With support from the U.S. Department of Health and Human Services (HHS), Office of the Assistant Secretary for Health (OASH), the National Institutes of Health (NIH) is leading the implementation of the Dr. Emmanuel Bilirakis and the Honorable Jennifer Wexton National Plan to End the Parkinson’s Act (PL 118-66), which was signed into law on July 2, 2024. This follows a delegation of authority from the Secretary of the Department of Health and Human Services to the Director of the NIH.
The law establishes a Federal Advisory Council on Parkinson’s Research, Care and Services and calls for the establishment and regular updating of a national plan to prevent, diagnose, treat and cure Parkinson’s, relieve its symptoms and slow or prevent its progression fuses.
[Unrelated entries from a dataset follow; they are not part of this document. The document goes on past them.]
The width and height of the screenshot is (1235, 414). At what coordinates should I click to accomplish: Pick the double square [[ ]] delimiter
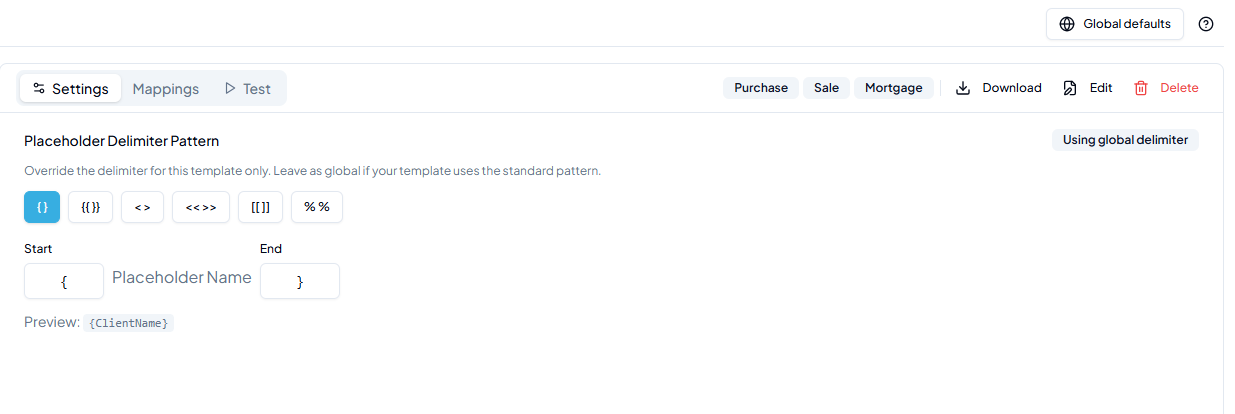click(260, 207)
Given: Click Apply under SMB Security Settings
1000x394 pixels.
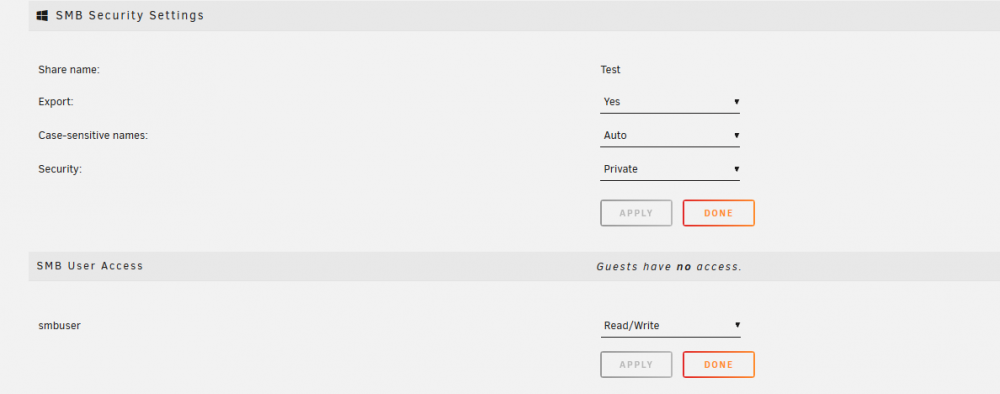Looking at the screenshot, I should [636, 213].
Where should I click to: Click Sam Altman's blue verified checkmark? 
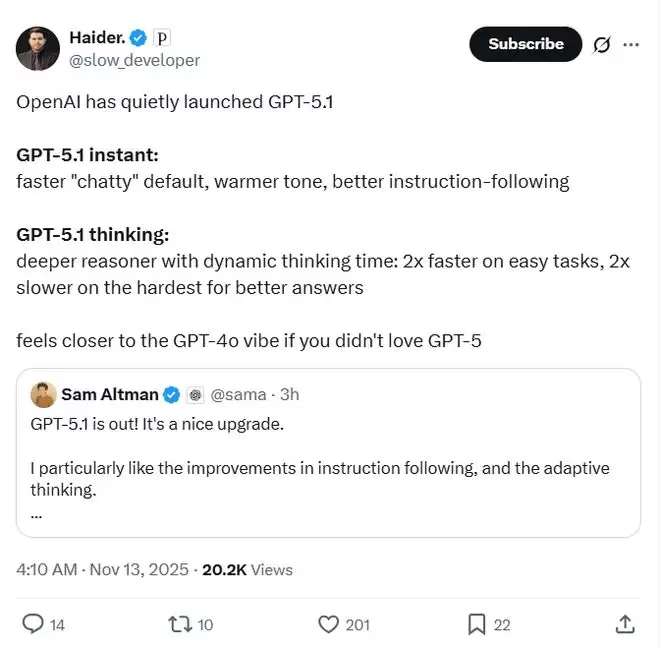(x=171, y=395)
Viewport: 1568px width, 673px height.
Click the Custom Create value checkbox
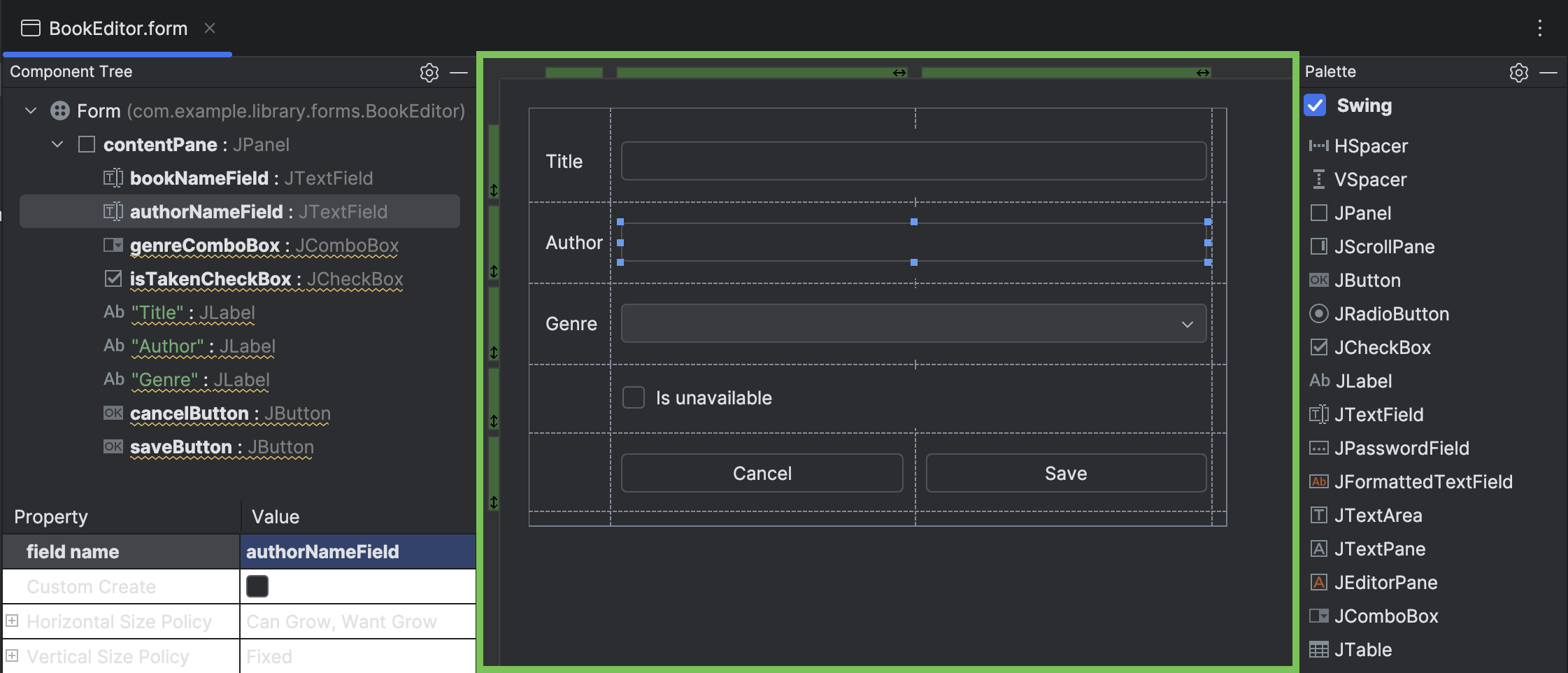click(x=257, y=586)
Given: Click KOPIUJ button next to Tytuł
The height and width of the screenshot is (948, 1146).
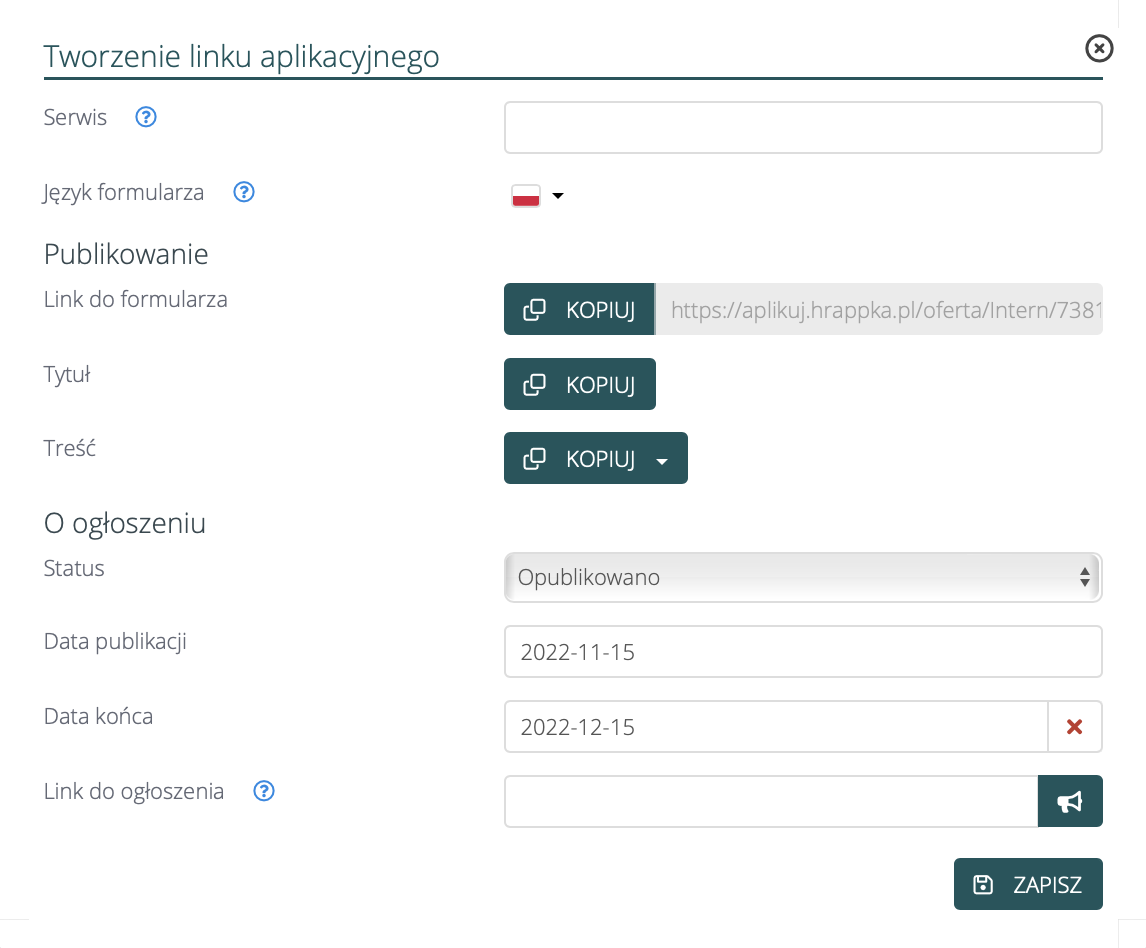Looking at the screenshot, I should 579,384.
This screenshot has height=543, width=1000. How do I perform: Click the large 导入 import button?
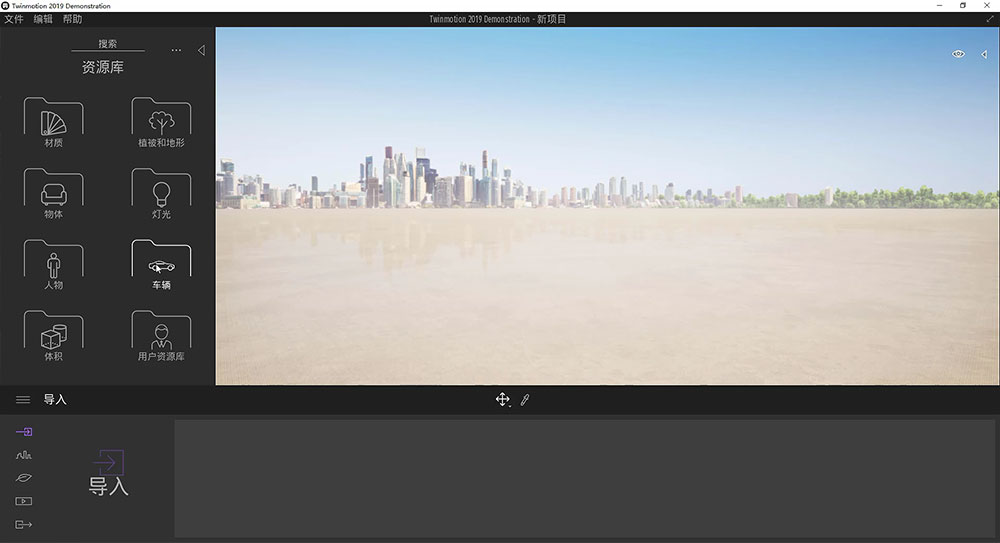[109, 474]
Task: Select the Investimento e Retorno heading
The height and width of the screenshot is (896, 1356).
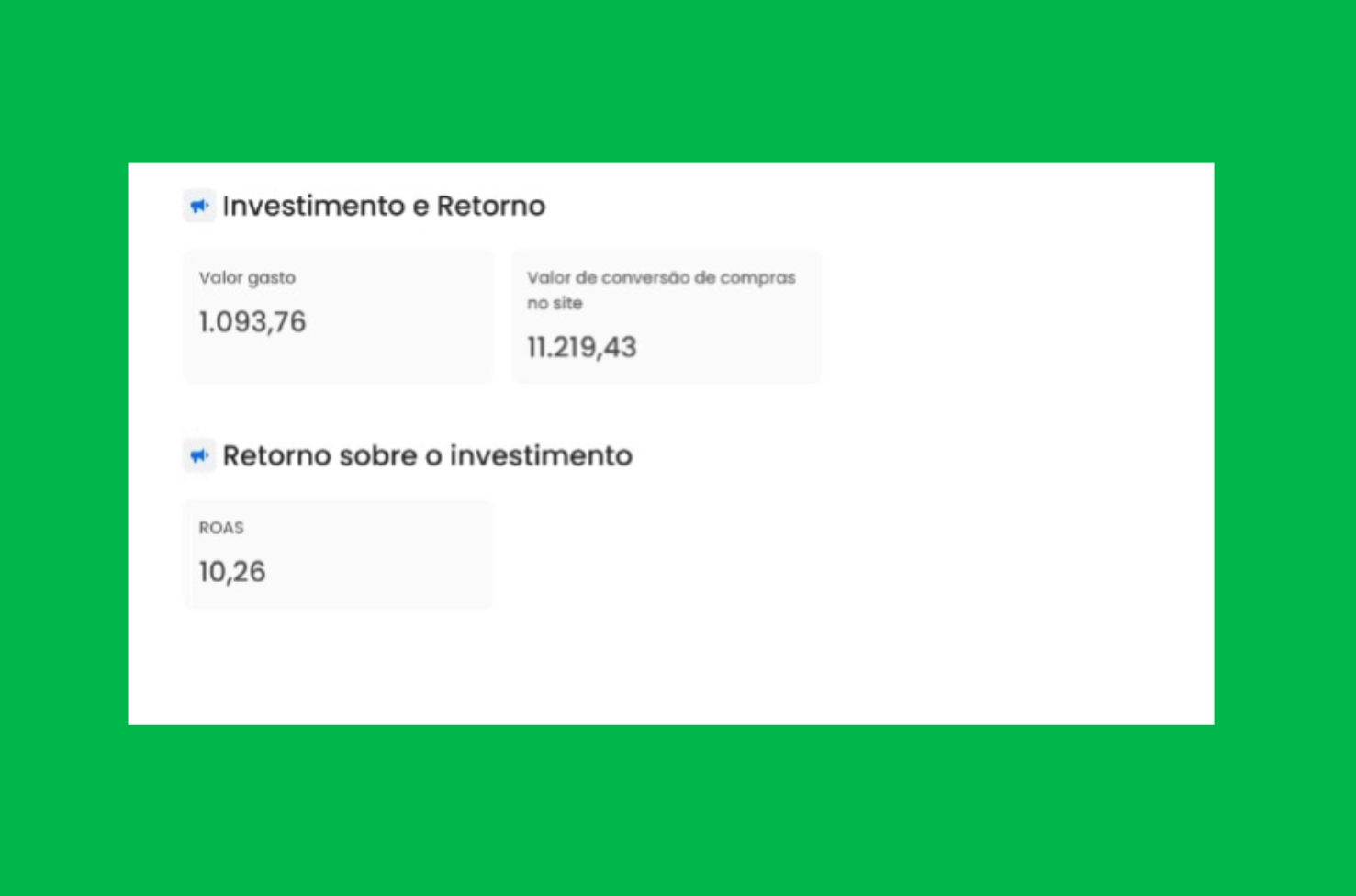Action: click(384, 206)
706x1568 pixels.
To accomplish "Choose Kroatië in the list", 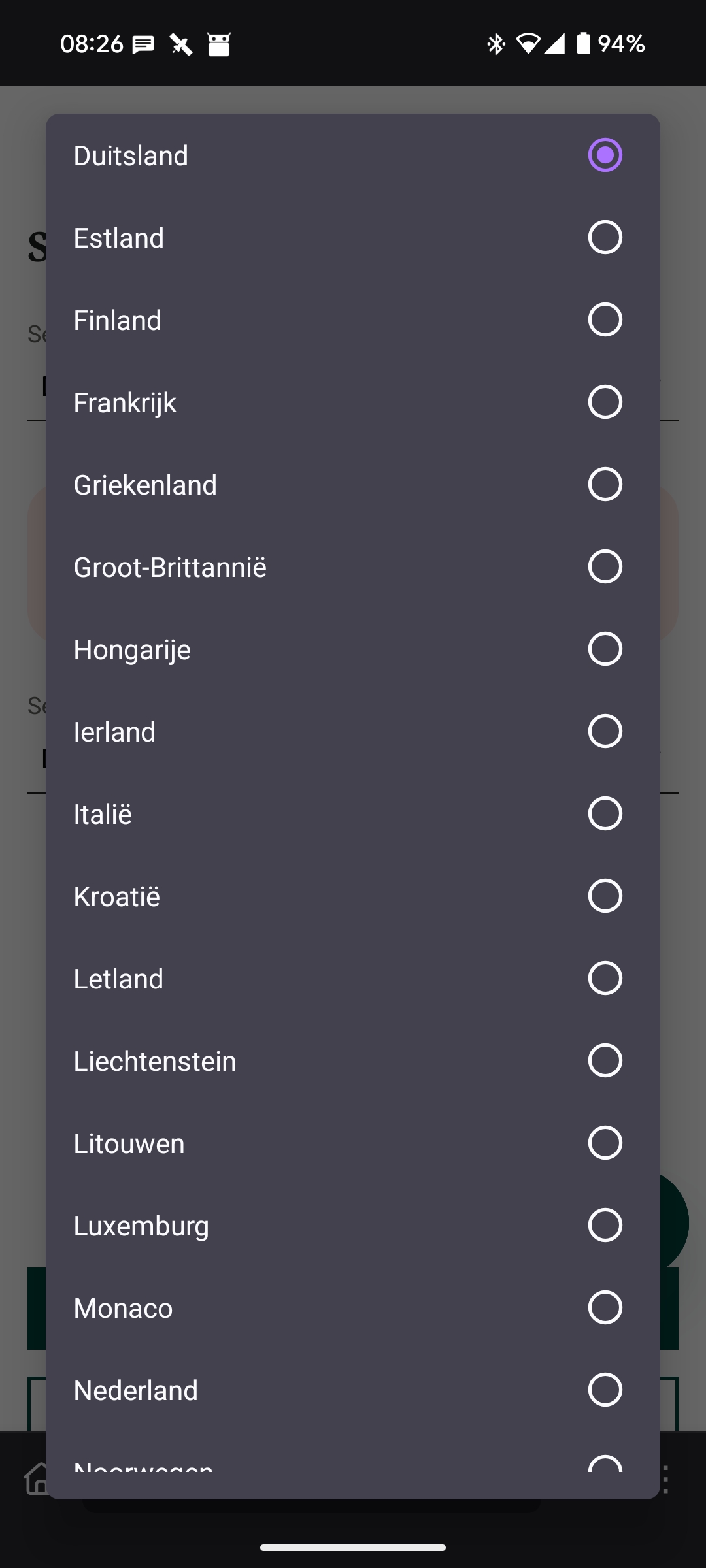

In addition to Parkinson’s disease, the national plan will also focus on other neurodegenerative Parkinsonisms, including multiple system atrophy, corticobasal degeneration, progressive supranuclear palsy and Parkinson’s-related dementia.
The goals of the law are to coordinate Parkinson’s-related research and services among federal agencies; accelerate the development of safe and effective treatments; improve early diagnosis; facilitate coordination of care and treatment; reduce the impact of Parkinson’s on the physical, mental and social health of people with Parkinson’s and their caregivers and families; and increase international coordination.
In anticipation of implementation of this law, the NIH is seeking nominations for individuals to serve on the Federal Advisory Council on Parkinson’s Research, Care, and Services, which will provide guidance on Parkinson’s-related issues, including recommendations for priority actions taken in the national plan should be included. . The council will consist of two patient advocates, including one person living with early-onset Parkinson’s disease; a family caregiver; a healthcare provider; two biomedical researchers with Parkinson’s-related expertise; a movement disorder specialist who treats people with Parkinson’s; a dementia specialist who treats people with Parkinson’s; and two representatives from Parkinson’s-related nonprofits. In addition, the council will have representatives from 13 federal agencies involved in Parkinson’s research, clinical care or healthcare services. The council will be co-chaired by the director of the NIH’s National Institute of Neurological Disorders and Stroke and the deputy director of HHS’s Office of Science and Medicine for OASH.